Exercise directions: Look below for the line containing "Click the Add"; from there through the line containing "Task: Pick size 16 option", both lines included, please set down each line exactly and nothing else.

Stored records

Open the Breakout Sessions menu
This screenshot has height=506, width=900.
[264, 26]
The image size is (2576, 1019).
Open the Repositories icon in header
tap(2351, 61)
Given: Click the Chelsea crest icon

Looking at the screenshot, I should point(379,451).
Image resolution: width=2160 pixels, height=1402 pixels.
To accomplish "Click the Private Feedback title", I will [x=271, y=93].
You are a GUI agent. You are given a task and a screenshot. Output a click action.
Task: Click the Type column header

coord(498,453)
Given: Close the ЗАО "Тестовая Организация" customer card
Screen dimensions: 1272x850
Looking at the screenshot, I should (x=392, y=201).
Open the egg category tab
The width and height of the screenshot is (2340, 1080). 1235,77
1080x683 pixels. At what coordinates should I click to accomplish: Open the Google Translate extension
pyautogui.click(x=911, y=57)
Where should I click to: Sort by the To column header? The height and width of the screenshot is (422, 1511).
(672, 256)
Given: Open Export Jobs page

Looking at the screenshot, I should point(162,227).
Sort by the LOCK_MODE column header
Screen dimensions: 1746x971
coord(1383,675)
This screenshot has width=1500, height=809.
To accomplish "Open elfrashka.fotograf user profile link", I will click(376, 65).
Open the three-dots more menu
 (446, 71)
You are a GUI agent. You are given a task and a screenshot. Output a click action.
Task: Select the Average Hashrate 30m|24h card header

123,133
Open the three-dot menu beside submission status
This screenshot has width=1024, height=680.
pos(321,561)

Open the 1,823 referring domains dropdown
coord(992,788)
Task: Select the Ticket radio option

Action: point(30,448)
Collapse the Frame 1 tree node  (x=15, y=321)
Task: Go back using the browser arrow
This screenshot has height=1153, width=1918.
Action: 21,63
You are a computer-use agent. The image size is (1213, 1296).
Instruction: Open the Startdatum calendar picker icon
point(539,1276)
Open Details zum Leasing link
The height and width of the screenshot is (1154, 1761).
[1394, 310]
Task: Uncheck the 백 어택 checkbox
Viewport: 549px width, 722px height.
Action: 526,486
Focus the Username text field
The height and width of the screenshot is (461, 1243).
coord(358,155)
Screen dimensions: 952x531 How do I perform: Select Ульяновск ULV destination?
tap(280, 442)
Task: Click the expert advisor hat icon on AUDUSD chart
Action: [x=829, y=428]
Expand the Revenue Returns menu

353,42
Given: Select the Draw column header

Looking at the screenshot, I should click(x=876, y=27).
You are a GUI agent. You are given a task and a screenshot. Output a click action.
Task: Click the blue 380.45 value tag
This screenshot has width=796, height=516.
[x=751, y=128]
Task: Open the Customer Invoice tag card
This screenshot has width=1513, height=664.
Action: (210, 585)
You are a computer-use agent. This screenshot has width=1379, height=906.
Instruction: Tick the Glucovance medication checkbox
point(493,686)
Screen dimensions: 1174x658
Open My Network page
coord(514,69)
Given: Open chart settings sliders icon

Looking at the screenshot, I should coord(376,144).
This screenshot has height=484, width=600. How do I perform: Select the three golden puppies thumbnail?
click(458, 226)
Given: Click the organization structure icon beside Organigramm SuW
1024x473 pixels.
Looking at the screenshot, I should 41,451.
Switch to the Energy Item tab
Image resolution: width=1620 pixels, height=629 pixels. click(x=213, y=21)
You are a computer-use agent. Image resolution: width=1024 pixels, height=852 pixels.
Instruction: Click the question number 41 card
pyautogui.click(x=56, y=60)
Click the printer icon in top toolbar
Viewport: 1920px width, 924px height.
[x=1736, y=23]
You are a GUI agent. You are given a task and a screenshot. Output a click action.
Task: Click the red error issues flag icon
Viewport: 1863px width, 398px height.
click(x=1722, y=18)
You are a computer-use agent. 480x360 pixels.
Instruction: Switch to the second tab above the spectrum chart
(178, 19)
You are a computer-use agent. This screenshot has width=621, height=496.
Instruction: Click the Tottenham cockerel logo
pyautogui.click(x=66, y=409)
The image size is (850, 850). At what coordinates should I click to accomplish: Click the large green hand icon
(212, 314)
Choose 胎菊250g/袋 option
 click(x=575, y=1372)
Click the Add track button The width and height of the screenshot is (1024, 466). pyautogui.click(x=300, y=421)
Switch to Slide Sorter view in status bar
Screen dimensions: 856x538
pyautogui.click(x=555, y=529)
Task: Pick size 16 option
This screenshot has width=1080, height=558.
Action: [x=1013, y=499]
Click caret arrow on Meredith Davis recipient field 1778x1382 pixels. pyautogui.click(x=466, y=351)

Task answer:
Click the Add track button The width and height of the screenshot is (1024, 466). pyautogui.click(x=300, y=421)
Switch to Slide Sorter view in status bar
Screen dimensions: 856x538
pyautogui.click(x=555, y=529)
Task: Pick size 16 option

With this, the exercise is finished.